According to the Ministry, over the fiscal half year, which covers the period between April and September 2022, mineral revenues reached P17.2 billion over the period, up 66% over the corresponding period in the last financial year due to improved diamond exports.

Besides diamonds, the budget was helped by resurgent base metal exports, which reached P2.8 billion between January and September last year, more than 133 percent higher than the full year level achieved in 2021.

The driving force behind the higher exports has been Khoemacau Copper Mining, whose Kalahari Copperbelt operation produced its first concentrate in 2021. Khoemacau is currently ramping up to full production capacity of between 60,000 and 65,000 tonnes of concentrate, while an expansion is planned to double that production. Built at a cost of $412 million (P5 billion), Khoemacau is currently the country’s sole producer of the base metal, as efforts are ongoing to resuscitate the BCL Mines and the Mowana operation, now known as Kopano Copper Mine.
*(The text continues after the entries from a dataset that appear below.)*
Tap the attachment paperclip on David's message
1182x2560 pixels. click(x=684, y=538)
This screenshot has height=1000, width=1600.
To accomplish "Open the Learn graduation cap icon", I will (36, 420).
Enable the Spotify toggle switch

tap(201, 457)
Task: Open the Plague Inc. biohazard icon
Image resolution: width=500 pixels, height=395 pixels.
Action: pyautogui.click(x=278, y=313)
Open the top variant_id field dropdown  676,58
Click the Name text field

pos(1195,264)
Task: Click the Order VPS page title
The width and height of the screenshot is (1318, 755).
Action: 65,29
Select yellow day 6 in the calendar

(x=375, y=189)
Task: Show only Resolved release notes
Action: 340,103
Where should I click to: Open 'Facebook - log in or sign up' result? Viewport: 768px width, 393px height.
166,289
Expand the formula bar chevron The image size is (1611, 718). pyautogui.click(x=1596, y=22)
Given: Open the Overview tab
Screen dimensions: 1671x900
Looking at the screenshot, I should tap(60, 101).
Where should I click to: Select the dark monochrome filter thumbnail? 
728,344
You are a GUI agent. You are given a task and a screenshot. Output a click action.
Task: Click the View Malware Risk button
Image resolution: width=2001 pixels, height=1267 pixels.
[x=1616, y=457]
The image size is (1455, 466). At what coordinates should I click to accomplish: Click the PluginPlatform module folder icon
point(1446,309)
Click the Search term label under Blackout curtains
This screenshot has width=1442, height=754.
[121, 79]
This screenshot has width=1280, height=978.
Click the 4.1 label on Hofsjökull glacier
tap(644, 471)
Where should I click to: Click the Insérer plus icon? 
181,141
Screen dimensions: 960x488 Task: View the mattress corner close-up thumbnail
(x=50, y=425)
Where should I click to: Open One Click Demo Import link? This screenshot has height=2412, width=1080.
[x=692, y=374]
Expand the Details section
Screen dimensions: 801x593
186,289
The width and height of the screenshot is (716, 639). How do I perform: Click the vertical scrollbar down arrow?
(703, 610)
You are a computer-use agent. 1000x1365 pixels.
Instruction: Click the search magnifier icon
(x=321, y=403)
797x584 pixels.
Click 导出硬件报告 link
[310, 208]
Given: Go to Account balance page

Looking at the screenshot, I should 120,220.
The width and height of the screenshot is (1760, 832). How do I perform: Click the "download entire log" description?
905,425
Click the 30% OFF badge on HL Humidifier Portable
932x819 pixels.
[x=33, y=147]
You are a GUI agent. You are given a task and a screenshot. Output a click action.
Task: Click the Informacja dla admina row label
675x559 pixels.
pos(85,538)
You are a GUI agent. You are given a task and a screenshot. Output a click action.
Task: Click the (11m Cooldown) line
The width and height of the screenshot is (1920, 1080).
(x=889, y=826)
The latest budget forecasts will be a boon to technocrats, who have been battling to steer the fiscus back to stability, following running deficits dating back to 2016-17.

According to Finance Ministry figures, the fiscus suffered cumulative deficits of P47 billion under National Development Plan 11, which ran from 2017 and is due to end on March 31, this year. This is despite the envisaged broadly balanced budget over plan period.